Liveblogging World War II: November 19, 1943
George Brown was sent from his dive control station to assess the damage.
..Upon inspection, I found the after engine room had flooded to such an extent I believed it unwise to attempt to place a bubble in No. 4 Main Ballast Tank, which would have aided the trim considerably. The flow of water forward might short the main motor leads. We decided to bail the water forward to another compartment until we could trim the ship without endangering the main motors.
While a bucket brigade was being run by exhausted men in temperatures well over a hundred degrees, the temporary diving officer broached the ship. However, no one could be blamed for this as the depth gauge was stuck at 170 feet and the pressure gauges around the diving station were all flooded out.
When SCULPIN stuck her nose up, the destroyer saw it and came over again, dropping another string of depth charges which tore the radio transmitter from the bulkhead and smashed the receiver, popped light bulbs and severely damaged outboard vents in both torpedo rooms.
Finally Sculpin’s captain, Commander Connaway, decided to surface and fight it out with the deck gun. It would be a one sided battle but it gave them some chance. Fireman Baker was one of the men who went on deck to man the gun:
The next thing we know, the word is passed through the intercom phones,” Standby to Battle Surface!” Up to the surface we go, the hatch is open and we dash out on deck quickly to man the deck guns and have it out with him once and for all.
The day was a pretty one, with white caps coming over the decks. At first when we went out on deck we couldn’t see the destroyer. Then one of the men spotted it on the starboard side … right against the sun. He was about 3,000 yards off. Immediately we went to our stations on the gun and began to fire at him. We got off the first shot, which went over him. The second fell short.
In the meantime, he had begun to fire at us with machine guns and his 5-inch-70. All we had was a 3-inch-50. One of his shots hit us in the main induction, another went directly through the coming tower and came out the portside, killing a number of men inside, and also some men who were out on deck, hiding from the gunfire. Men were being killed from the machine gun fire as they were coming out of the hatches.
We had a fine crew… the guys really showed the guts they had. A. B. Guillot, Fireman first class, from Louisiana, was on the 50-caliber gun. The Japs made a direct hit on his gun and wounded him severely. I still remember how he looked with blood streaming from great rips in his chest, passing ammunition to the 3-inch gun until he fell over the side. J. Q. Harper, Torpedoman third class, stuck at his 20mm gun until the very end.

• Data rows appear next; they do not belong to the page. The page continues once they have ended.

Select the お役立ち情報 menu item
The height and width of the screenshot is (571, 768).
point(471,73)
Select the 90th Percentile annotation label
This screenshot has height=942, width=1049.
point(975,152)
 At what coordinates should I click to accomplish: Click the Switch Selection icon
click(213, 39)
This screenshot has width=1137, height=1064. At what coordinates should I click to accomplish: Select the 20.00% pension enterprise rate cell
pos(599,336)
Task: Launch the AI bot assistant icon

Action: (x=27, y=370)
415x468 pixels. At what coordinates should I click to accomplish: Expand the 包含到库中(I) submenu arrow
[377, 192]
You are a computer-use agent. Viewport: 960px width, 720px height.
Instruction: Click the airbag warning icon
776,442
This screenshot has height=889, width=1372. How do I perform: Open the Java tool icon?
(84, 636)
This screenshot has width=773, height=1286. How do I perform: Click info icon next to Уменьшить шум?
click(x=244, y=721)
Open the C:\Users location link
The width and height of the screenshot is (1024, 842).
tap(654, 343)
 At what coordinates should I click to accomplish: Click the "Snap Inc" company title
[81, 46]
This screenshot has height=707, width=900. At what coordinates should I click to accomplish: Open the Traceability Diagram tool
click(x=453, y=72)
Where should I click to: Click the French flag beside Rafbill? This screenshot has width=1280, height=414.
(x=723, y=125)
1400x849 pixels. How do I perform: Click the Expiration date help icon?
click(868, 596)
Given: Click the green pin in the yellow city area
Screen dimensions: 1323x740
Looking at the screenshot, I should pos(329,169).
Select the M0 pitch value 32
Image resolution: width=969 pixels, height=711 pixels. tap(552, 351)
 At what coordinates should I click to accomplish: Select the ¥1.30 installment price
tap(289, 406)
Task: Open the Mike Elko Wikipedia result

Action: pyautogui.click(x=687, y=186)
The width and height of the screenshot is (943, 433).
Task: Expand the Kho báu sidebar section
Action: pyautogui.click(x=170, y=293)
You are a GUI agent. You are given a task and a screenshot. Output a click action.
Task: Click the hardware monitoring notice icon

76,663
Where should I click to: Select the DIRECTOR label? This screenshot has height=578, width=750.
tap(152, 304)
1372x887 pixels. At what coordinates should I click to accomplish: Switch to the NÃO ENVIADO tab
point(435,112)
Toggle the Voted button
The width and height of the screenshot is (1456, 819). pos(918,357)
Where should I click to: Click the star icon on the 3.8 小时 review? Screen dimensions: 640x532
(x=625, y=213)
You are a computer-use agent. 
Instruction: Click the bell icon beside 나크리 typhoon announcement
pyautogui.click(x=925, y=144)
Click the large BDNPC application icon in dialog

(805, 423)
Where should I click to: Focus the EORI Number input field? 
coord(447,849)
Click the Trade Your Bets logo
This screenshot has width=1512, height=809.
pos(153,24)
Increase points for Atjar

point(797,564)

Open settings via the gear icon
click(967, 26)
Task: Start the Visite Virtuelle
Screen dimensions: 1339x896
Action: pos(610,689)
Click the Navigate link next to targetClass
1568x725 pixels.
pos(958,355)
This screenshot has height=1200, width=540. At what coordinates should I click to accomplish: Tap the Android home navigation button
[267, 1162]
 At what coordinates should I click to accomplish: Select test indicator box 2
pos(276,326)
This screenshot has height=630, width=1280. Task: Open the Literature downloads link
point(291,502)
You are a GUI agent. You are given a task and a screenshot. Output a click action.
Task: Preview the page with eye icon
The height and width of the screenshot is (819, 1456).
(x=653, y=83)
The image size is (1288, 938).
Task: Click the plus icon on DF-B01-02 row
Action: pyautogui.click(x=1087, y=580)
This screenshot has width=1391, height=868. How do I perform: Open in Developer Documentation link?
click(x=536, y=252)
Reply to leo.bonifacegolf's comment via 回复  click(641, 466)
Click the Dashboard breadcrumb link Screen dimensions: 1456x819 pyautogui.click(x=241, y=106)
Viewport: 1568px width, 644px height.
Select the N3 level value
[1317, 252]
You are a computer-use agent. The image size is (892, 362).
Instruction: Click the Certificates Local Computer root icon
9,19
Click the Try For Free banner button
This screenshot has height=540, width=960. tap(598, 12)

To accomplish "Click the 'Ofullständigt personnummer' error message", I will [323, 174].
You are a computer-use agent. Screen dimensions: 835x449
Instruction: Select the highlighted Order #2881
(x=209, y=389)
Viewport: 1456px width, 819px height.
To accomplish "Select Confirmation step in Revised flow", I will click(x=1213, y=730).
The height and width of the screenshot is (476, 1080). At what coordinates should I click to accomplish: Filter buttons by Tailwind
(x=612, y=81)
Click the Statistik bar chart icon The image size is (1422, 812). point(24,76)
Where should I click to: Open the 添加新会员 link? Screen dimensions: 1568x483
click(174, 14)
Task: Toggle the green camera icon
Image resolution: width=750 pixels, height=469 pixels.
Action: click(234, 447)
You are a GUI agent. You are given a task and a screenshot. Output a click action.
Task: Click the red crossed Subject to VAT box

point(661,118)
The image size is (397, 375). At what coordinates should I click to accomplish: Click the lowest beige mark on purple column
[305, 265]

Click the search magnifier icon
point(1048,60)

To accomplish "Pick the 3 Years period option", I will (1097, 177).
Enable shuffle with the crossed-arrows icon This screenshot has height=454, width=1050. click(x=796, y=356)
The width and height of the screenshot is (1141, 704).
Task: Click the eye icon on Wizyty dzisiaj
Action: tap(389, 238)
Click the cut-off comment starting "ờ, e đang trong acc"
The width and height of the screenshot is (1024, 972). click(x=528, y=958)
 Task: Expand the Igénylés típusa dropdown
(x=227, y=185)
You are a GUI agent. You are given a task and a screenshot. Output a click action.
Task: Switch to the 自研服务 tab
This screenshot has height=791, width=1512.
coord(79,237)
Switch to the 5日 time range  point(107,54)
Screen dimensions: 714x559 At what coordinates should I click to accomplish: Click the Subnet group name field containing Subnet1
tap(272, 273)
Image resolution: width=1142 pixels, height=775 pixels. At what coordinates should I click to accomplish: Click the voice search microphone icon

With Commander Connaway and other officers dead as a result of hits to the conning tower, the command of Sculpin passed to Lt. Brown. There was one more senior officer travelling on the Sculpin. Captain Cromwell’s role had been to organise the US submarines in a wolf pack later in the patrol, he was privy to high level Naval intelligence, including the Enigma traffic:
I informed Commodore Cromwell, who was in the control room, of my intentions. He told me to go ahead and he said he could not go with us because he was afraid that the information he possessed might be injurious to his shipmates at sea if the Japanese made him reveal it by torture.
I then rang up, ‘Emergency speed” and passed the word, “Abandon Ship”, and sent Chief Hemphill forward and Chief Haverland aft to pass the word in case the P. A. system was out. When they returned to the control room we waited one minute by the clock, then ordered the vents opened, knowing that it would spell the doom of the submarine in minutes and thereby rob the, Japanese of a valuable war trophy.